No, I must confront her! I swore silently to myself. Caro said I could not return home without this conversation with Emily. She said anybody who could forgive Molly for firing her deserved my honesty no matter what. She said I must confront Jack and Emily in mid-December during our Broadway outing. Father Kiobel said the trick was getting Emily to our memorial event without her boyfriend who called our food vomit.
I could not yet tell Emily that we were humiliated by Jack seeing our Thanksgiving clips. We could imagine him watching our people and silently cursing them while she wept. We could imagine him
siding with Father Orrin and his minions, the way he came around to backing Lagoon Drinker. “I can imagine his disdain at my mere suggestion that Mary and Mommy had anything in common!” Father lamented.
THE FOLLOWING DAY, I got two emails from the Bekwarra family. The first said the old man got his visa and would be in New York the following week. I immediately sent my congratulations and sympathized with all their stress. I called Ofonime three times to share the good news. My calls did not go through. My texts failed as well. I tried Usen. Same thing. “But I’m no longer asking for accommodation!” I gasped when I realized they had blocked my number. I sent an email. Ofonime replied that they would be in touch shortly.
Ominous.
The second Bekwarra email started off as a general thank-you to all “who prayed and supported our old infirm dad through his America visa ordeal.” But there was a special appreciation reserved for the big clerics of our area “for weeks of dry fasting during our struggle with the forces of Satan at the American embassy and for all your Visa Condolence Visits.”

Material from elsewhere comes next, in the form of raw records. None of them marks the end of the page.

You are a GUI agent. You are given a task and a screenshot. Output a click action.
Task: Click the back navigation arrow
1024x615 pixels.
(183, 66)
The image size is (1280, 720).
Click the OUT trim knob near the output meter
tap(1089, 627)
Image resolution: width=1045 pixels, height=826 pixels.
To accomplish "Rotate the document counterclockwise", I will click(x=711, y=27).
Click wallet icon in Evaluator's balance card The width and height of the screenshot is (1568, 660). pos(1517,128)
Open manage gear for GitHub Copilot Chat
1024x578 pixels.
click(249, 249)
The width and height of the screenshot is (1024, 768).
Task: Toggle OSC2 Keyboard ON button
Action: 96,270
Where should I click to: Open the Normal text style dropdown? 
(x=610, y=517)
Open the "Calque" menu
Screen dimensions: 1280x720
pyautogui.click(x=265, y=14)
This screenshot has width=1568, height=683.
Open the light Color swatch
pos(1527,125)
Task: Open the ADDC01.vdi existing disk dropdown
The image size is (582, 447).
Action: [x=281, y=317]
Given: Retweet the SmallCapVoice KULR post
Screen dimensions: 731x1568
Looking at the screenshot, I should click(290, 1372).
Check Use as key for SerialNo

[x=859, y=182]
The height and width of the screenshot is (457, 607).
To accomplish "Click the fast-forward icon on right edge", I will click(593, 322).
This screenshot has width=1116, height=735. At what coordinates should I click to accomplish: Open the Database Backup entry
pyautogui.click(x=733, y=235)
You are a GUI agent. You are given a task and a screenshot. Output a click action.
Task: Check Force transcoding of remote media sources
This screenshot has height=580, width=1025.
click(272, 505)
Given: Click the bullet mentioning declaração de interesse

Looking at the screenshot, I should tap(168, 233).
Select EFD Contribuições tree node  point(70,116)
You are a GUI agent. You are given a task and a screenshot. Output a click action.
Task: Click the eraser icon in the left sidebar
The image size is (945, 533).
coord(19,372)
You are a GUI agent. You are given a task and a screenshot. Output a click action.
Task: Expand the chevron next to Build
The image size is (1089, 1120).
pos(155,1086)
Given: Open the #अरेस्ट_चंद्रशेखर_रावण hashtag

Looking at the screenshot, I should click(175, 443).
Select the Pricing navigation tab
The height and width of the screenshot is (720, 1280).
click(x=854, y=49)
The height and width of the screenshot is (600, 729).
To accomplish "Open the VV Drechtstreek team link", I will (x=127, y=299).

But I sat up when the email went on to solicit even more prayers for all visa interview victims, especially a certain “Montana-bound student who was shipped back to Nigeria from Salt Lake City International Airport and banned from America for five years and is now in a makeshift refugee clinic in Makurdi. His right leg has been cut off, the stump heavily bandaged.” I googled the story quickly, for something would have to be seriously wrong for people across the country to know of this bleached embassy Tiv dancer guy—or was it another person altogether?
However, sadly his internet photos confirmed it was our beloved dancer. He had flunked his point-of-entry interview on his way to Montana; the news story said the Salt Lake City immigration officers had canceled his visa and deported him because he could not prove he would return to Nigeria after college; the boy insisted in the same article that in Utah he had not even been allowed to speak, as the immigration folks were shouting at him like exorcists. During the appeal in Lagos, according to the dancer, the consular lady kept saying, “Excellent, excellent!” but, in the end, denied him all the same.